Aviva has said it is concentrating its geographical efforts on the UK, Ireland and Canada after exiting its joint venture with Singapore Life Holdings (Singlife).
The company announced it has sold its remaining shareholding in the business, along with two debt instruments to Japanese insurer Sumitomo Life, today (13 September 2023).
Aviva’s chief executive officer, Amanda Blanc (pictured), said the decision is in keeping with the corporate strategy to simplify the business and concentrate efforts on building “momentum” in the UK, Ireland and Canada.
The insurer’s decision to end its participation in the joint venture follows the conclusion of the company’s international disposal programme in 2021 as it looks to concentrate instead on business activities which do not require as much capital backing.
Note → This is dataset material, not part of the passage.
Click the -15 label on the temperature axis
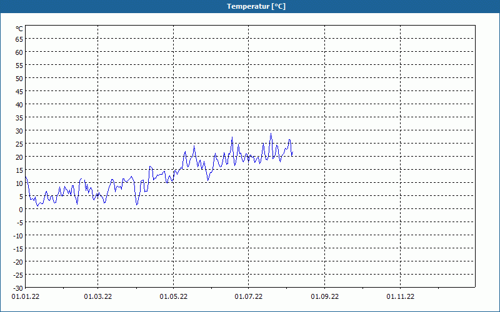The height and width of the screenshot is (312, 500). 18,248
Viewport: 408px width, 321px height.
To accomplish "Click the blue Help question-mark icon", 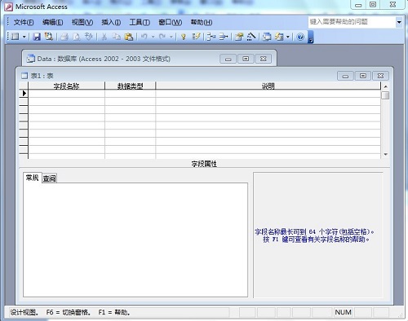I will (x=300, y=37).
In a statement, the company said that the proceeds from the sale will be considered alongside the company’s existing capital management framework, meaning any surprise capital will be available for reinvestment elsewhere in the business, for M&A or for additional shareholder returns.
The total consideration for the transaction is £0.8 billion, including the sale of debt instruments. Aviva was advised by Slaughter and May, the same law firm that advised it on the sale of its majority stake in Aviva Singapore in 2020.
The transaction is subject to customary closing conditions, including regulatory approvals where required, and is expected to complete in Q4 2023.